The EU’s most easterly state has not experienced violent overspill from the Middle East – bar a stray Syrian anti-aircraft missile that hit the north in 2019. Still, concerns are rising that the Israel Hamas war could engulf the wider region. 

In a statement sent to Euronews, a UK MOD spokesperson said: “British Forces Cyprus plays a vital role in supporting humanitarian and disaster relief operations, such as pursuing humanitarian maritime routes to move aid into Gaza.”

“The only intelligence support provided to Israel has been specifically through the use of unarmed RAF aircraft for the purposes of locating hostages” in reference to the 240 people Palestinian militants took hostage after their deadly 7 October assault on southern Israel.

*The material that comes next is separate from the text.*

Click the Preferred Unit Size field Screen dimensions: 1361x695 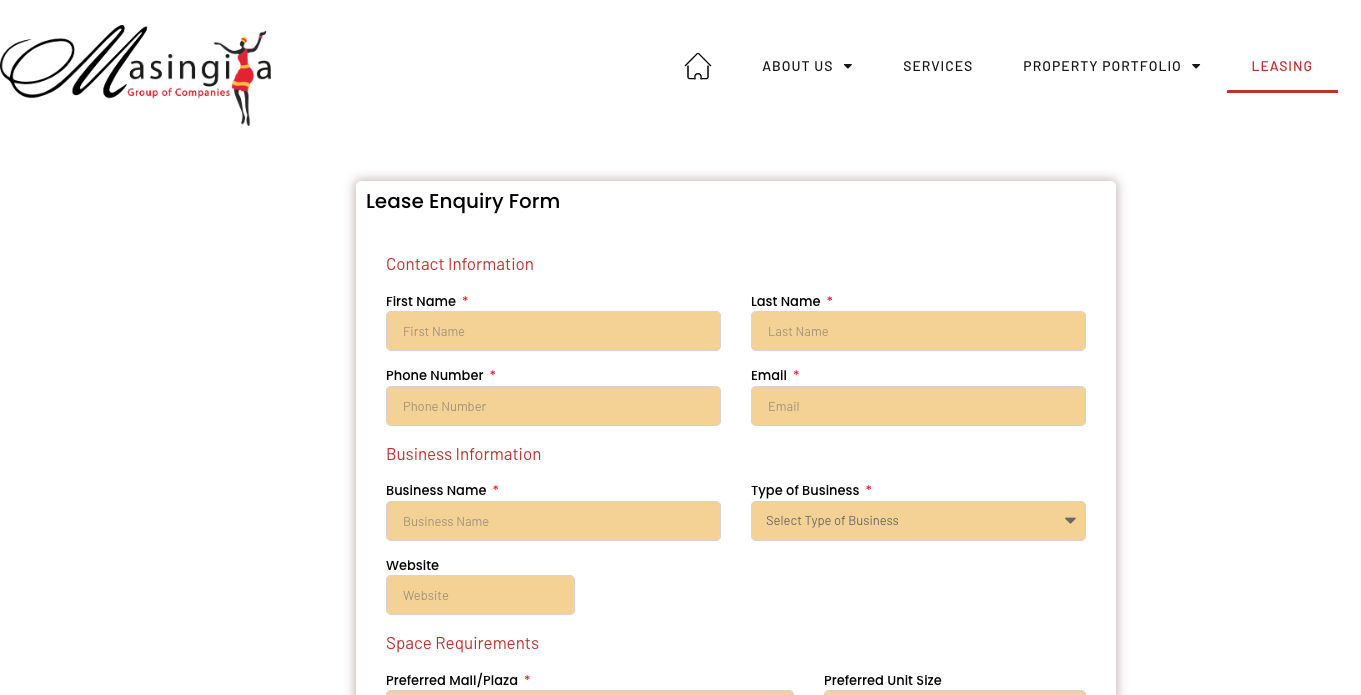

“The Sovereign Base Areas make a major contribution to the security and stability of Europe and the wider region. The Republic of Cyprus is a trusted and valuable partner and the SBAs support joint UK-Cyprus efforts on many shared challenges, including participation in Cyprus’ civilian evacuation operations,” the statement continued. 

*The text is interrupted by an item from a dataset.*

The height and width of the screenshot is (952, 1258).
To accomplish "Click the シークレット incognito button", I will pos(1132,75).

‘They don’t want to break relationships’

When Cyprus gained independence from the UK in 1960, London struck a deal with Turkey, Greece and Cypriot community leaders that retained Akrotiri and Dhekelia as sovereign territories under its jurisdiction. They operate beyond the reach of authorities in Cyprus. 

Although the UK was not “controlling” the country, Kariati claimed the bases are seen as “colonial” by many on the island.

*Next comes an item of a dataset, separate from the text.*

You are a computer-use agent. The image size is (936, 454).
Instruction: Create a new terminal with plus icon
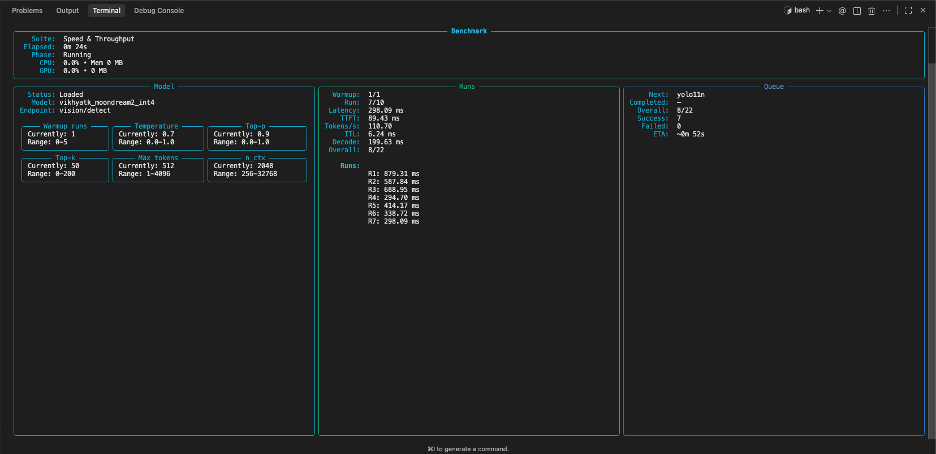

“Can we act as we want when parts of our land are occupied and controlled by an imperialist force,” she explained. “There are places that Cypriot people don’t have any control over.”

Cypriot officials have repeatedly said they are not involved in any military operations, with the UK not obliged to inform them about activity in the facilities under the bases’ treaty of establishment.

Still, the Guardian has reported that the US ambassador and British high commissioner briefed the Cypriot president of imminent military action in Yemen before the first round of airstrikes in January.

FILE – An aircraft sits on the tarmac at the British Royal Air Force Base at Akrotiri, Cyprus, on Tuesday, Aug. 12, 2014.

Campaigners like Kariati allege the government of the Cyprus Republic is complicit in the bloodshed in Gaza by allowing the UK and US to help Israel.

“They [leaders] use excuses that legal reasons mean they don’t have the right to do anything. But if they wanted to, they could make a political statement that they are against the war.”

The Cyprus government did not reply to Euronews’ request for comment.

‘New militarisation of Cyprus’

But the UK is not the only country operating on Cypriot soil.

French aircraft use a military air base in the southeastern corner of the island, DeclassifiedUK reports the US military has increased its presence on the Mediterranean Island, though this is unconfirmed. 

Alongside being a “very strategic point on the map”, Kariati claims Western powers are interested in Cyprus because of recently discovered gas reserves.

A US firm began exploratory drilling of natural gas in 2011, despite warnings from Turkey that the move could upset peace. Cyprus announced in 2017 a third round of licensing for well drilling to Exxon Mobil, Italy’s ENI and France’s Total.

In parallel, Israel and Cyprus created an exclusive economic zone (EEZ) in 2011 that clarified the two countries’ rights to oil and underwater gas reservoirs. Israel, Cyprus, the United States and Greece then agreed to enhance cooperation in energy, cyber and infrastructure security in 2019. 

Kariati claims these developments helped shift support in Cyprus towards Israel, with the country outwardly backing the Palestinians through the 1980s and 90s, while fuelling a “new militarisation” of the island.

“The military presence on and around Cyprus is rising in number and power. It doesn’t make us feel safe in any way,” she continued.